7.4.1 Rigid Disk Drives
Rigid ("hard" or fixed) disks contain control circuitry and one or more metal or glass disks called platters to which a thin film of magnetizable material is bonded. Disk platters are stacked on a spindle, which is turned by a motor located within the drive housing. Disks can rotate as fast as 15,000 revolutions per minute (rpm), the most common speeds being 5400 rpm and 7200 rpm. Read/write heads are typically mounted on a rotating actuator arm that is positioned in its proper place by magnetic fields induced in coils surrounding the axis of the actuator arm (see Figure 7.10). When the actuator is energized, the entire comb of read-write heads moves toward or away from the center of the disk.

Figure 7.10: Rigid Disk Actuator (with Read/Write Heads) and Disk Platters
Despite continual improvements in magnetic disk technology, it is still impossible to mass-produce a completely error-free medium. Although the probability of error is small, errors must, nevertheless, be expected. Two mechanisms are used to reduce errors on the surface of the disk: special coding of the data itself and error-correcting algorithms. (This special coding and some error-correcting codes were discussed in Chapter 2.) These tasks are handled by circuits built into the disk controller hardware. Other circuits in the disk controller take care of head positioning and disk timing.
In a stack of disk platters, all of the tracks directly above and below each other form a cylinder. A comb of read-write heads accesses one cylinder at a time. Cylinders describe circular areas on each disk.
Typically, there is one read-write head per usable surface of the disk. (Older disks-particularly removable disks-did not use the top surface of the top platter or the bottom surface of the bottom platter.) Fixed disk heads never touch the surface of the disk. Instead, they float above the disk surface on a cushion of air only a few microns thick. When the disk is powered down, the heads retreat to a safe place.
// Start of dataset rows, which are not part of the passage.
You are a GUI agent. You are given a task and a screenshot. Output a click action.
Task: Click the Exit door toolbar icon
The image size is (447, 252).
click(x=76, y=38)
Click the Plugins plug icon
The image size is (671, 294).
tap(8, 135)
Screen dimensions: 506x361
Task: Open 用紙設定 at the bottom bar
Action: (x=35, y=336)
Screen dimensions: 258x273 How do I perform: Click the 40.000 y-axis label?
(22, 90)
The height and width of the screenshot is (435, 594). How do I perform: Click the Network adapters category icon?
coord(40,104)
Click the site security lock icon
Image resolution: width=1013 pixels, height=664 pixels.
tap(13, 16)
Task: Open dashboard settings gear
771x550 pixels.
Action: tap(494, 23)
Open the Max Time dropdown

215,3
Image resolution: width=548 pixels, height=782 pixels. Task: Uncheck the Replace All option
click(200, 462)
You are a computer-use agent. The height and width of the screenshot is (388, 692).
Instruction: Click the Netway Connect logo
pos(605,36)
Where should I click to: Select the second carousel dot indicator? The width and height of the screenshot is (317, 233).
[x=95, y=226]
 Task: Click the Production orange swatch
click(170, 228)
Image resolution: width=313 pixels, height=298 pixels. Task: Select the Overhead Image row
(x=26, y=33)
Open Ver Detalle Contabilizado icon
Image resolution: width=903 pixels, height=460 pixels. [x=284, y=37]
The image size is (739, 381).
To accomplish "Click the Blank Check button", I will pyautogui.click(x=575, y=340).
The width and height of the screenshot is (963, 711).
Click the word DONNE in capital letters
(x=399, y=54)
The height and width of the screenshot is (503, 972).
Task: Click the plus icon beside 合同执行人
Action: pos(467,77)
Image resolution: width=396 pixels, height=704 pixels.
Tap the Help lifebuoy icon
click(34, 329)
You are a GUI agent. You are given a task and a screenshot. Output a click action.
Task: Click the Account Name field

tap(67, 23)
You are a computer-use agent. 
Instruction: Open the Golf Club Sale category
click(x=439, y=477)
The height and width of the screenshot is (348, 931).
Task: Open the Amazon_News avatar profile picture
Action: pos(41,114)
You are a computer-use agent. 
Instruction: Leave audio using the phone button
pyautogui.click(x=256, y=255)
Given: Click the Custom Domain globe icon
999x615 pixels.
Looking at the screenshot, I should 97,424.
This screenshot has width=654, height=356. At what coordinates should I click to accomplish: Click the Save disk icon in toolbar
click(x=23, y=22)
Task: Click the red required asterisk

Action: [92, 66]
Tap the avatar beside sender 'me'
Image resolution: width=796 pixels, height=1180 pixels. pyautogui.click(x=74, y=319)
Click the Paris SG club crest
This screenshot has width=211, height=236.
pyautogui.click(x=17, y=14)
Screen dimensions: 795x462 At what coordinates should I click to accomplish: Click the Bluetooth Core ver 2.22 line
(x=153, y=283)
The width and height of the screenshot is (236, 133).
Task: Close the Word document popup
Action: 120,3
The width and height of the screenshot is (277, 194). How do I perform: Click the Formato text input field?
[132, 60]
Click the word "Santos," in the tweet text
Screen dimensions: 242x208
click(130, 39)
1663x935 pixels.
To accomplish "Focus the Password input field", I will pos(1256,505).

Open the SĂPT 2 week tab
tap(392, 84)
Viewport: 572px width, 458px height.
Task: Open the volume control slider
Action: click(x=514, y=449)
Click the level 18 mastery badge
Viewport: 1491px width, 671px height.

This is called parking the heads. If a read-write head were to touch the surface of the disk, the disk would become unusable. This condition is known as a head crash.
Head crashes were common during the early years of disk storage. First-generation disk drive mechanical and electronic components were costly with respect to the price of disk platters. To provide the most storage for the least money, computer manufacturers made disk drives with removable disks called disk packs. When the drive housing was opened, airborne impurities, such as dust and water vapor, would enter the drive housing. Consequently, large head-to-disk clearances were required to prevent these impurities from causing head crashes. (Despite these large head-to-disk clearances, frequent crashes persisted, with some companies experiencing as much downtime as uptime.) The price paid for the large head-to-disk clearance was substantially lower data density. The greater the distance between the head and the disk, the stronger the charge in the flux coating of the disk must be for the data to be readable. Stronger magnetic charges require more particles to participate in a flux transition, resulting in lower data density for the drive.
Eventually, cost reductions in controller circuitry and mechanical components permitted widespread use of sealed disk units. IBM invented this technology, which was developed under the code name "Winchester." Winchester soon became a generic term for any sealed disk unit. Today, with removable-pack drives no longer being manufactured, we have little need to make the distinction. Sealed drives permit closer head-to-disk clearances, increased data densities, and faster rotational speeds. These factors constitute the performance characteristics of a rigid disk drive.
Seek time is the time it takes for a disk arm to position itself over the required track. Seek time does not include the time that it takes for the head to read the disk directory. The disk directory maps logical file information, for example, my_story.doc, to a physical sector address, such as cylinder 7, surface 3, sector 72. Some high-performance disk drives practically eliminate seek time by providing a read/write head for each track of each usable surface of the disk. With no movable arms in the system, the only delays in accessing data are caused by rotational delay.
Rotational delay is the time that it takes for the required sector to position itself under a read/write head. The sum of the rotational delay and seek time is known as the access time. If we add to the access time the time that it takes to actually read the data from the disk, we get a quantity known as transfer time, which, of course, varies depending on how much data is read. Latency is a direct function of rotational speed. It is a measure of the amount of time it takes for the desired sector to move beneath the read/write head after the disk arm has positioned itself over the desired track. Usually cited as an average, it is calculated as:

To help you appreciate how all of this terminology fits together, we have provided a typical disk specification as Figure 7.11.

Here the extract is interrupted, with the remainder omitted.